Your assignment
Go through the data and count the lines holding the string "cookies". Write only the number.

========================

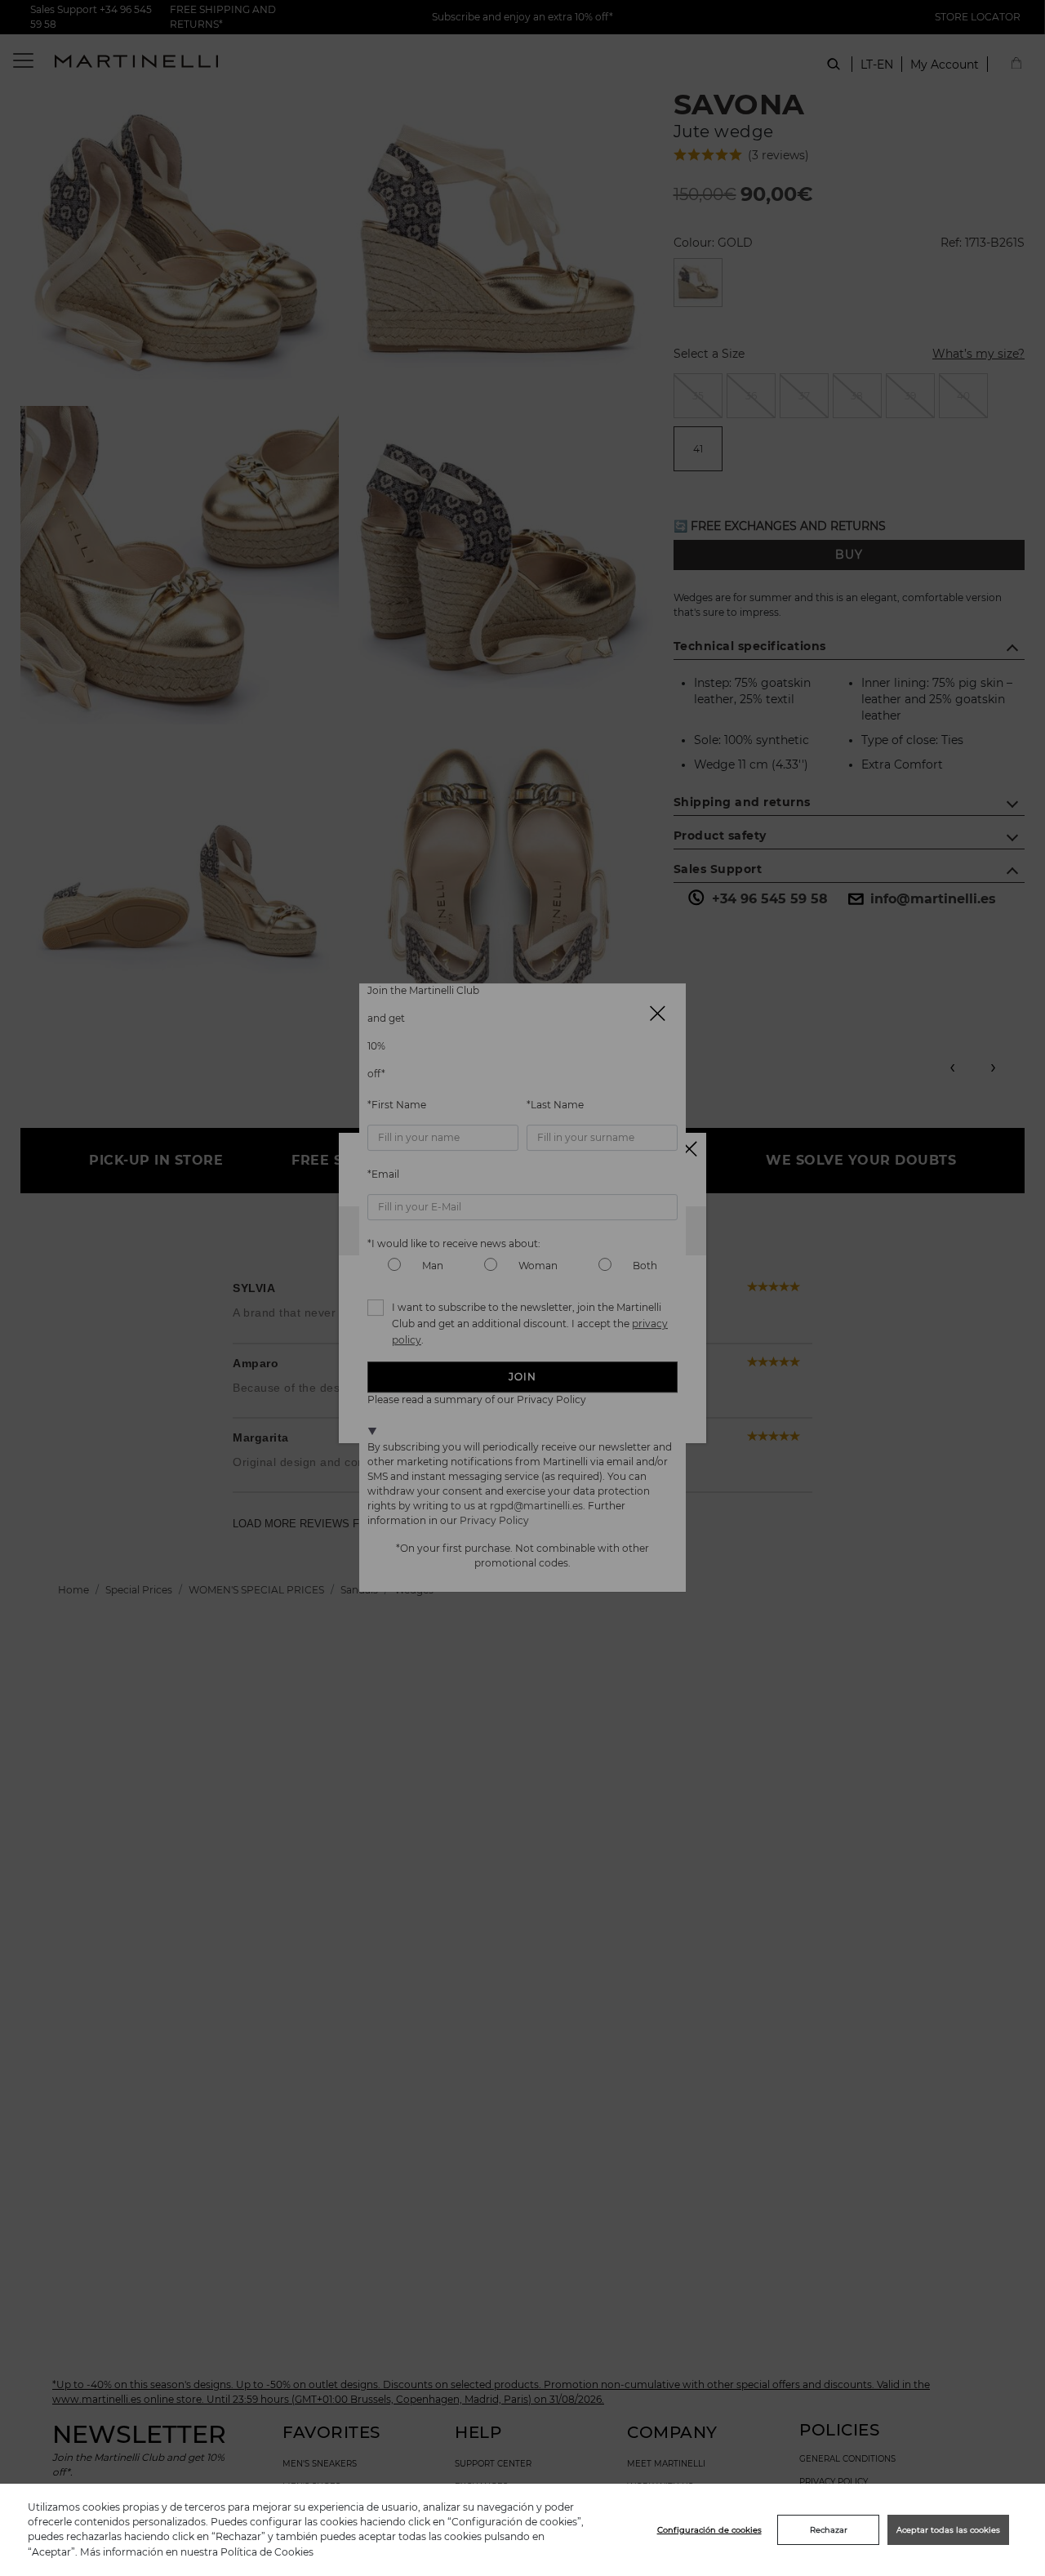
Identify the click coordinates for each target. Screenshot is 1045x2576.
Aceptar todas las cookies (948, 2529)
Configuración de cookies (709, 2529)
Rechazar (828, 2529)
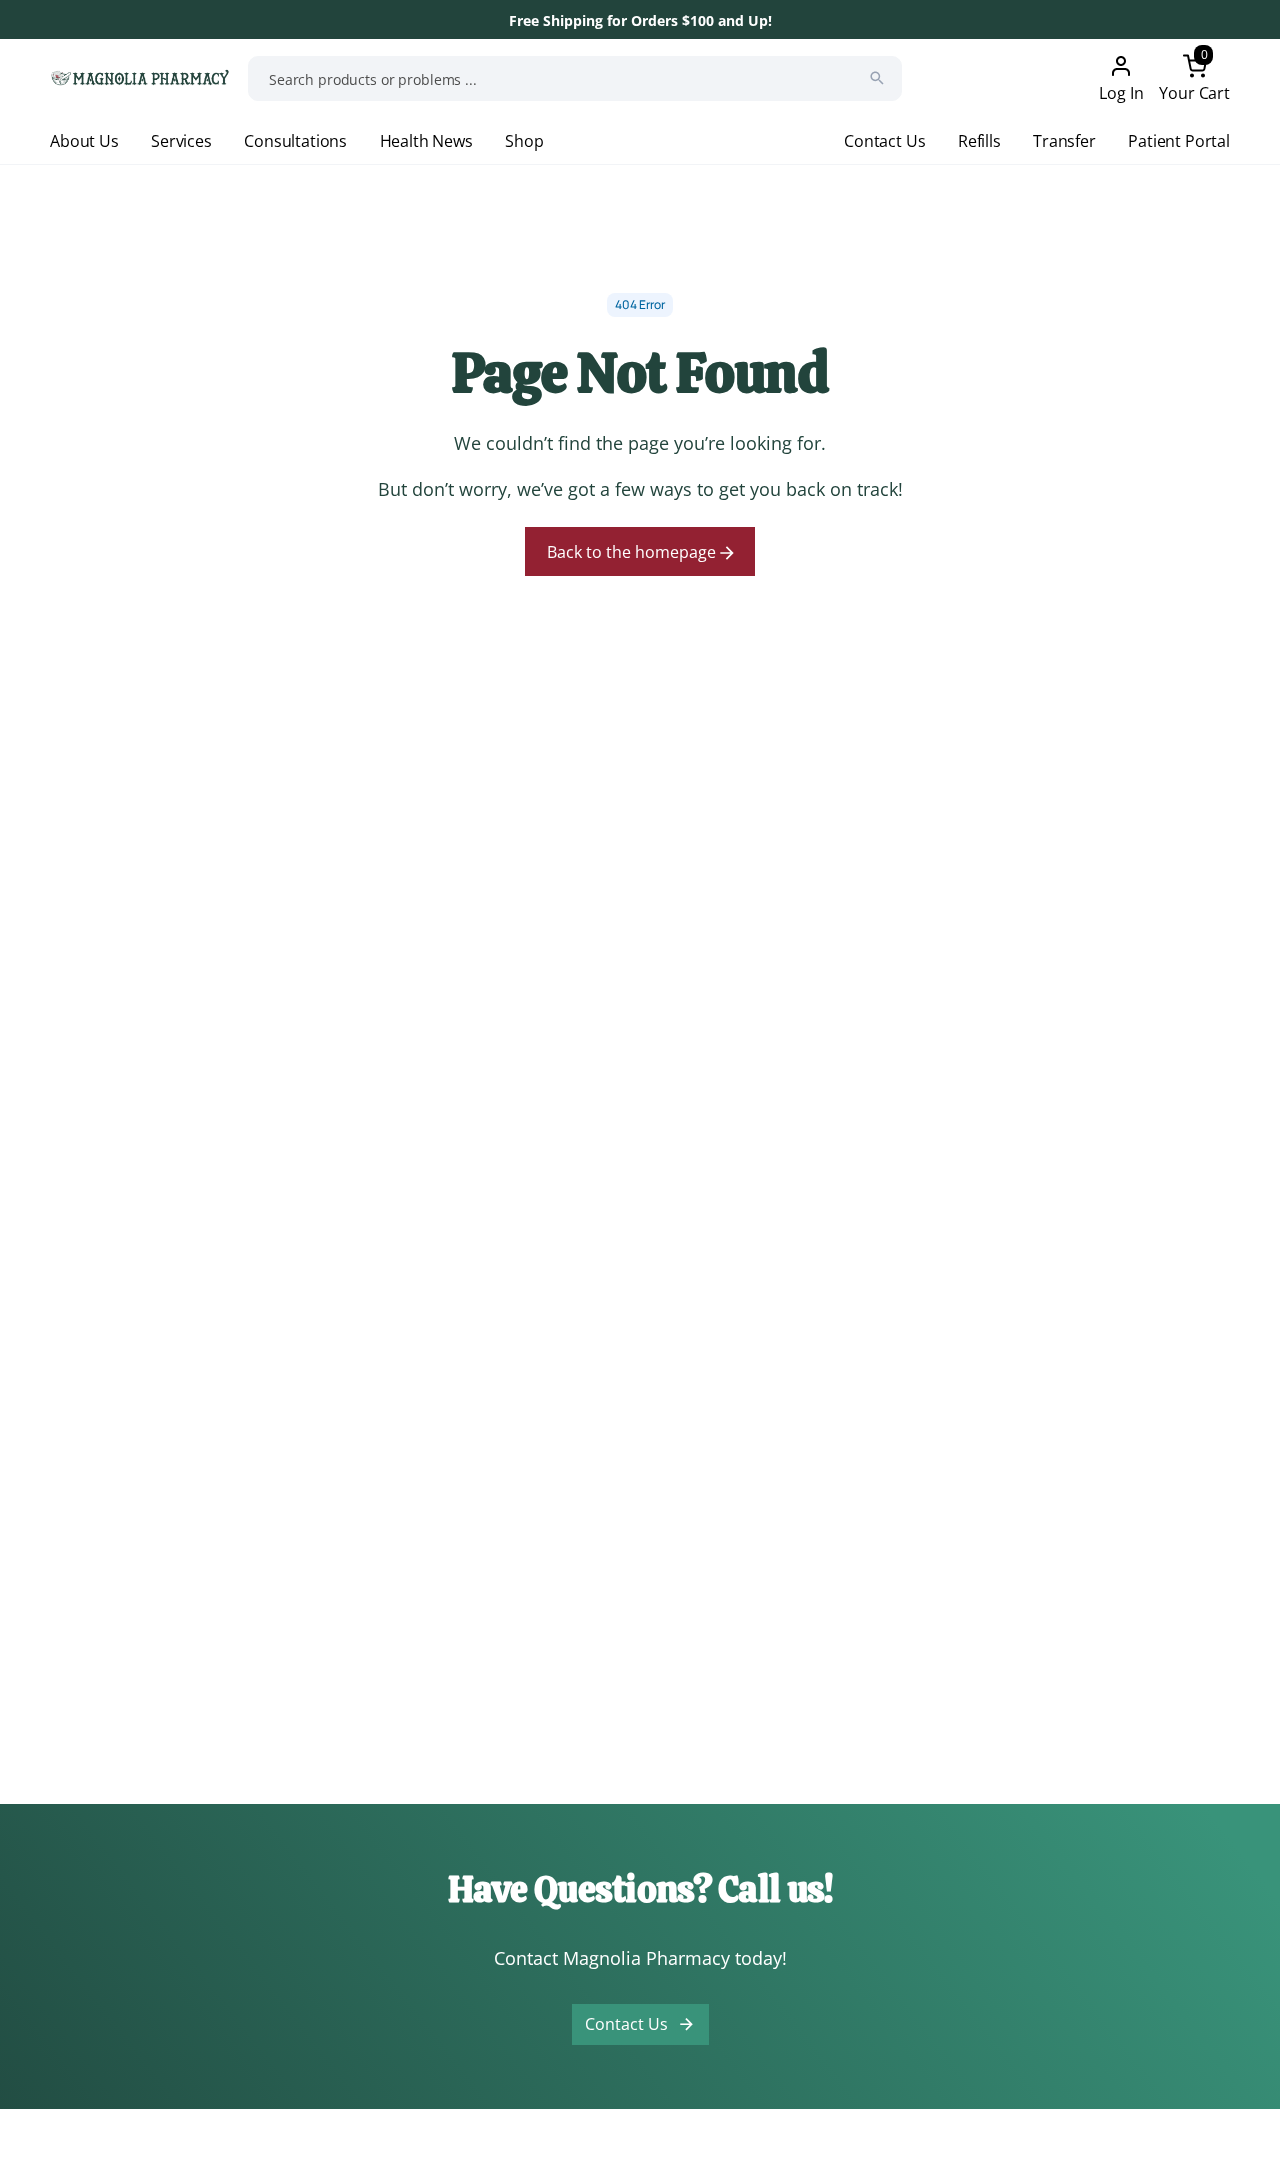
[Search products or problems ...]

========================

Final answer
2